Il consiglio comunale dà mandato al sindaco di intervenire sulla Asl e sulla Regione assente in aula
PESCARA. Maggioranza e opposizione hanno dato mandato al sindaco Carlo Masci e alla giunta di attivarsi per sollecitare alla Asl e alla Regione soluzioni ai problemi del pronto soccorso. Masci, in particolare, è stato invitato a promuovere una serie di azioni in qualità di presidente del comitato ristretto dei sindaci della Asl, che andrebbe convocato appositamente, e dovrebbe spingere per potenziare la dotazione organica e attivare la centrale unica del 118 Pescara-Chieti, ma anche per potenziare l’osservazione breve e la sanità territoriale e attivare il triage avanzato. È scritto nei due ordini del giorno approvati all’unanimità nella seduta del consiglio comunale che si è occupata del pronto soccorso e si è aperta con un minuto di riflessione dedicato all’Ucraina.
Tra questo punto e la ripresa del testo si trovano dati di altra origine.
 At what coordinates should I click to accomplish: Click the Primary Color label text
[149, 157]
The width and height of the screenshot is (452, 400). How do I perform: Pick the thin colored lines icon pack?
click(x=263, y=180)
Masci ha spiegato di aver «spesso convocato il comitato ristretto per parlare dei problemi del pronto soccorso, visto che anche io ricevo lamentele, ma so bene che questo è uno dei pronto soccorso che eroga più prestazioni in Italia. E continuerò a tampinare i vertici della Asl per avere risposte ai problemi, risposte che non sono mai mancate durante l’emergenza Covid». Dal primo cittadino, poi, tenendo conto del numero elevato di utenti del pronto soccorso, «che arrivano da qui anche da fuori, innanzitutto da Chieti», è arrivato l’appello a «fare tutti quanti una battaglia per portare a Pescara un Dea di secondo livello, di cui si discute ormai da anni, che consentirebbe a Pescara e all’Abruzzo di uscire fuori da queste difficoltà. Chiedo al consigliere regionale Vincenzo D’Incecco di portare questa istanza al tavolo del presidente della Regione», ha aggiunto Masci sottolineando che la Regione avrebbe dovuto essere presente al confronto di ieri. L’assenza della Regione alla seduta è stata stigmatizzata dal vice presidente del Consiglio regionale, Domenico Pettinari, mentre dal consigliere regionale del Pd Antonio Blasioli sono arrivati dei suggerimenti operativi, tra cui «l’aumento dei posti per l’osservazione breve e le dimissioni durante tutto il fine settimana». Anche per Piero Giampietro, capogruppo Pd in Comune, «va potenziato l’Obi, serve il triage avanzato e un bed manager non solo di mattina, e si deve puntare sulla sanità territoriale». Anche lui ha criticato l’assenza della Regione in aula, un fatto «politicamente molto grave, una costante mancanza di rispetto nei confronti dei pescaresi».